Readers of this blog will already be familiar with my interest in maritime history in general, and the Titanic in particular. Having visited the museum dedicated to the Titanic in Belfast, and seen a piece of the wreck in Las Vegas, the natural next place to go was Southampton. The city’s connection to Titanic goes beyond the fact that this is where, on 10th April 1912, the ship departed England on its first and last voyage. 724 members of the Titanic‘s crew lived in Southampton – obviously a natural place to reside between jobs when one worked at sea – and 549 of them died in the sinking, leaving a devastating impact on the community.
My first stop upon arrival was the SeaCity Museum. It happened to be pouring with rain, but thankfully I was allowed into the shelter of the museum a little earlier than my reservation time. The museum contains exhibits dedicated to the history of Southampton itself, but the Titanic exhibit is the highlight. A wide variety of objects from 1912 were on display, including Titanic menus which also functioned as postcards. There were interactive displays (accompanied with hand sanitiser dispensers, of course), where you could try sending a message in Morse code or steering the Titanic out of port. There were also films featuring oral accounts of the sinking by survivors, and describing the topics discussed at the disaster inquiry, from whether the Titanic was travelling too fast to whether binoculars would have aided the lookouts.
After the museum, when the rain had eased off, I had a walk around Southampton, looking at points of interest relating to the Titanic. This memorial is dedicated to the ship’s eight musicians, all of whom perished; it is actually a replica of the original memorial, which was destroyed when Southampton was bombed in 1940.
This memorial is dedicated to the Titanic‘s engineers; as with the musicians, all of them were lost.
This was a fountain “erected in memory of the crew, stewards, sailors and firemen”, which was eventually moved from Southampton Common to Holyrood Church.
This is South Western House: currently an apartment building, it used to be a hotel, where some of the Titanic‘s passengers stayed overnight before sailing. South Western House can actually be seen in the background of photographs of the Titanic at its berth, as below.
There is no public access to Berth 44, the place where the Titanic left Southampton, since it is still in use for ships. I could, however, get a look at the general area from an accessible view point.
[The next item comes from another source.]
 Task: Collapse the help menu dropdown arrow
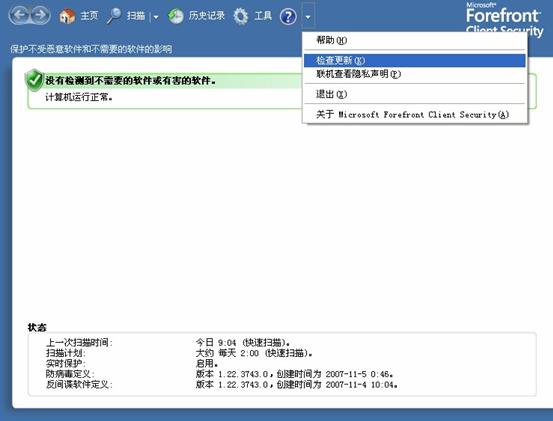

From that point, there was something else I was able to see that I hadn’t known about before arriving in Southampton: the Queen Mary 2. Due to the pandemic, Cunard’s fleet are currently not in service, but the QM2 had briefly come into Southampton for provisioning. A quick look at Southampton’s online ship schedule indicated when the ship would be leaving, so I stuck around to watch it. With a tug at its bow, the QM2 moved away from the dock so slowly that you could only perceive it by comparing its position to the nearby cranes; then it made its way down Southampton Water, right past where I was, an impressive sight indeed.
It’s always nice to see something you weren’t expecting on a sightseeing trip. Who knows, maybe I’ll actually sail on the QM2 someday.